The magnet was developed by scientists at the Princeton Plasma Physics Laboratory (PPPL) with an eye to improving the performance of what are known as tokamak fusion reactors. These doughnut-shaped devices are designed to confine circular streams of plasma that fuse atoms together under extreme pressure and heat, releasing huge amounts of energy on an ongoing basis.
But one of the many difficulties in achieving these sustained streams of plasma is the threat they pose to the condition of the central electromagnet, a solenoid that generates electrical currents and the magnetic field. Energetic subatomic particles called neutrons emanate from the plasma and can erode the insulation coating the magnet's coils of wires, compromising their performance and longevity.
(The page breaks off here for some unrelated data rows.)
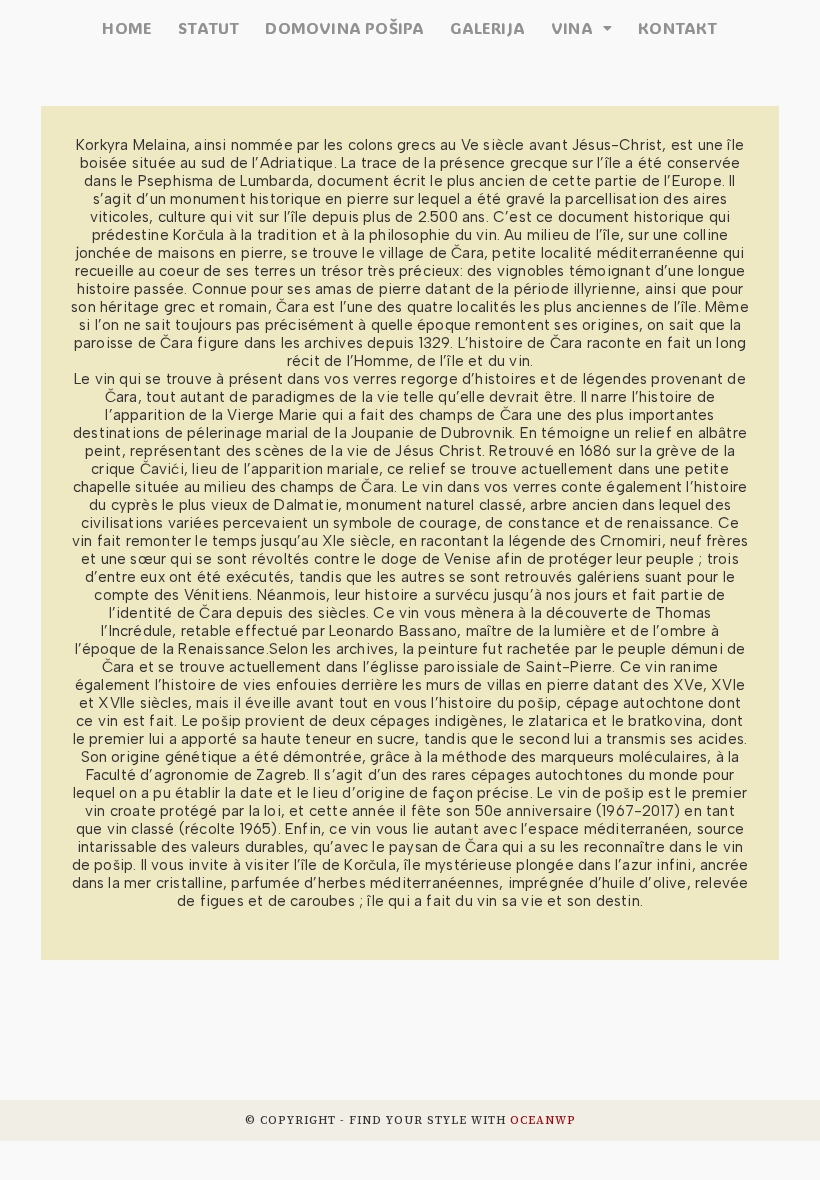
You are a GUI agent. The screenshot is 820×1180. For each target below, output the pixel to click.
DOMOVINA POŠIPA (344, 28)
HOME (127, 28)
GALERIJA (487, 28)
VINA (572, 28)
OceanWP (543, 1120)
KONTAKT (677, 28)
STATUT (208, 28)
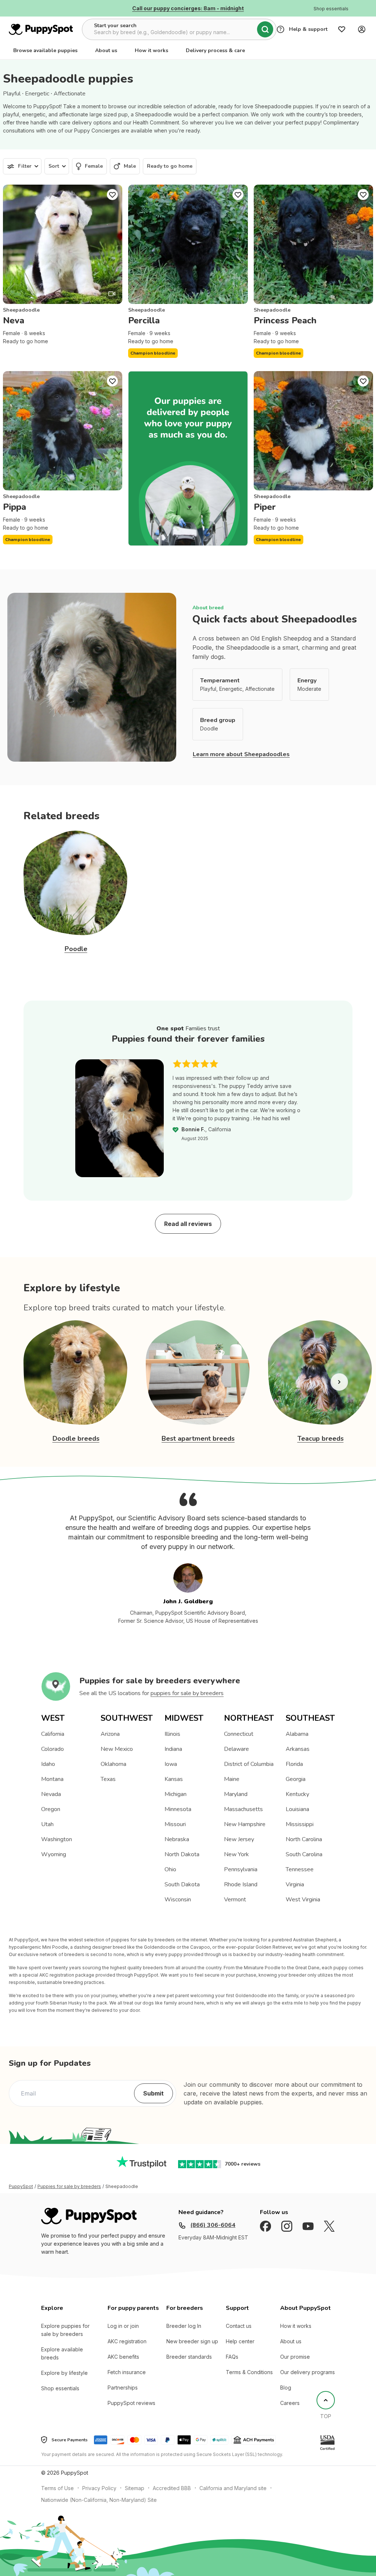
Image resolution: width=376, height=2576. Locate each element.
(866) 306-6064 (212, 2225)
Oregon (50, 1809)
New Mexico (117, 1749)
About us (106, 50)
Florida (294, 1764)
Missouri (175, 1824)
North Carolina (304, 1839)
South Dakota (182, 1884)
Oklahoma (113, 1764)
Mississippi (300, 1824)
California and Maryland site (233, 2488)
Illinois (172, 1734)
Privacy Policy (99, 2488)
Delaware (236, 1749)
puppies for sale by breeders (187, 1693)
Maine (231, 1779)
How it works (151, 50)
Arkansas (298, 1749)
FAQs (232, 2357)
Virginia (295, 1884)
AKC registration (127, 2341)
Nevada (51, 1794)
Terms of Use (57, 2488)
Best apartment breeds (198, 1438)
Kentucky (297, 1794)
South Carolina (304, 1854)
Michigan (175, 1794)
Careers (290, 2403)
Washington (56, 1839)
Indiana (173, 1749)
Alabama (297, 1734)
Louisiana (297, 1809)
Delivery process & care (215, 50)
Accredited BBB (172, 2488)
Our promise (295, 2357)
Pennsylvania (240, 1869)
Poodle (76, 948)
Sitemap (134, 2488)
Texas (108, 1779)
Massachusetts (243, 1809)
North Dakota (181, 1854)
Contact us (239, 2326)
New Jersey (239, 1839)
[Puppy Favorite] (112, 194)
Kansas (173, 1779)
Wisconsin (177, 1899)
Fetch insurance (127, 2372)
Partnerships (123, 2387)
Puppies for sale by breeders (69, 2186)
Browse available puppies (45, 50)
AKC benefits (123, 2357)
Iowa (170, 1764)
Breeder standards (189, 2357)
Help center (240, 2341)
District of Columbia (249, 1764)
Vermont (235, 1899)
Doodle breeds (76, 1438)
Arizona (110, 1734)
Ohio (170, 1869)
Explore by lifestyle (64, 2373)
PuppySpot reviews (131, 2403)
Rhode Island (240, 1884)
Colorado (52, 1749)
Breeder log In (183, 2326)
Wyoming (53, 1854)
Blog (285, 2387)
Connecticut (238, 1734)
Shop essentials (60, 2388)
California (52, 1734)
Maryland (235, 1794)
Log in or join (123, 2326)
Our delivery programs (307, 2372)
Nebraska (176, 1839)
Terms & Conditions (249, 2372)
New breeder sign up (192, 2341)
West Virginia (303, 1899)
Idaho (48, 1764)
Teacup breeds (320, 1438)
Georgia (296, 1779)
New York (236, 1854)
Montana (52, 1779)
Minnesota (177, 1809)
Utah (47, 1824)
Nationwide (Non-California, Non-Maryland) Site (99, 2500)
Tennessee (300, 1869)
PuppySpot (21, 2186)
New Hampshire (244, 1824)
“If we are designing a power plant that will run continuously for hours or days, then we can’t use current magnets,” said Yuhu Zhai, a principal engineer at PPPL and lead author of a paper describing the research. “Those facilities will produce more high-energy particles than current experimental facilities do. The magnets in production today would not last long enough for future facilities like commercial fusion power plants.”
To develop their new type of magnet, the scientists crafted wires made of niobium and tin, which were heated in a special way to form a new type of superconductor. This new wiring material allows for electrical currents to flow at extremely low temperatures and with little resistance, which reduces the need for insulation. The result is wiring that is less prone to degradation, and which the researchers say offers other improvements in terms of performance.
“During our tests, our magnet produced about 83 percent of the maximum amount of electrical current the wires can carry, a very good amount,”Zhai said. “Scientists typically only use 70 percent of the superconducting wire electrical current capacity when designing and building high-power magnets. And large-scale magnets like those used in ITER, the international fusion facility being constructed in France, often use only 50 percent.”
The magnet is also said to be simpler and cheaper to fabricate than current solutions. And because it can operate at higher current densities, it could occupy less space inside the tokamak device while allowing for the generation of stronger magnetic fields.
“This is a revolutionary change in how you make electromagnets,” said Michael Zarnstorff, PPPL’s Chief Science Officer. “By creating a magnet with just metal and removing the need to use insulation, you get rid of a lot of costly steps and reduce the number of opportunities for the coil to malfunction. This is really important stuff.”
The research was published in the journal Superconductor Science and Technology.